PROMPT ▸ Run through the records and, wherever a line holds the word "computer", return that line.

Dataset entries ▸
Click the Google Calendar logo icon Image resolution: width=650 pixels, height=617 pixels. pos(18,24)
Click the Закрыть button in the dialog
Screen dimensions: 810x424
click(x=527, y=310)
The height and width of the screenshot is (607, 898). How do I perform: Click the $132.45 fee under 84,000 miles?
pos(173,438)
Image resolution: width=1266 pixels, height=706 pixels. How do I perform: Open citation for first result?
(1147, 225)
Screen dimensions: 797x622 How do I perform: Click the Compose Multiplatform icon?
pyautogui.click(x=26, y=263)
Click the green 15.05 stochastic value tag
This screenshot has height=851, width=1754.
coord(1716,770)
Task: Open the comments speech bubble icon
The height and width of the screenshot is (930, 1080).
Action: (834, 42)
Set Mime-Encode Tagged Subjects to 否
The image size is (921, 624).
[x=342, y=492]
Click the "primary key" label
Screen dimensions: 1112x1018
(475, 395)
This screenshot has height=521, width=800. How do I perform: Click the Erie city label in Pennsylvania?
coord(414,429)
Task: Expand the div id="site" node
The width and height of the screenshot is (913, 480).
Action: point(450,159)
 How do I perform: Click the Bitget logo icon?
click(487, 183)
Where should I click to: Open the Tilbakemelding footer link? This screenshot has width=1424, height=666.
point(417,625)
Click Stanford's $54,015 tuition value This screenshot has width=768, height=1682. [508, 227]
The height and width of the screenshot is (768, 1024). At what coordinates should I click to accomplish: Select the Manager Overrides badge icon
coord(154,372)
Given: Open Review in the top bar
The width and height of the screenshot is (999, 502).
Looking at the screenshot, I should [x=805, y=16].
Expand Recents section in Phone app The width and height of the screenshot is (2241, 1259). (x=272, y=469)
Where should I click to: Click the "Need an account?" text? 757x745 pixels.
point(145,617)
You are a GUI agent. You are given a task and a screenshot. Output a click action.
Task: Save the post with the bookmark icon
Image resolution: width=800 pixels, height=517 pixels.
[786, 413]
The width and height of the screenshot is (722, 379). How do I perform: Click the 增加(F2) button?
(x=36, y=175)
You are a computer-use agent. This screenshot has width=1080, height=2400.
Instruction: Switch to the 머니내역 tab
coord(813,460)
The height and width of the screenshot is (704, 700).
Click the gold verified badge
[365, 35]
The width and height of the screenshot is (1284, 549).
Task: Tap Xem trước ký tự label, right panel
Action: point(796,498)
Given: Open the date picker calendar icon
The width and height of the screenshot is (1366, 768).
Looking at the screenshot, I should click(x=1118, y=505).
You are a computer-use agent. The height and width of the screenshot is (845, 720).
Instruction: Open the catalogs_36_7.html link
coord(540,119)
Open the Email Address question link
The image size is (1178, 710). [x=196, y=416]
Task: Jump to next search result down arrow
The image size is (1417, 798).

REPLY ▸
You are a computer-use agent. This screenshot has width=1080, height=2400.
You are a computer-use agent. The height and width of the screenshot is (845, 720).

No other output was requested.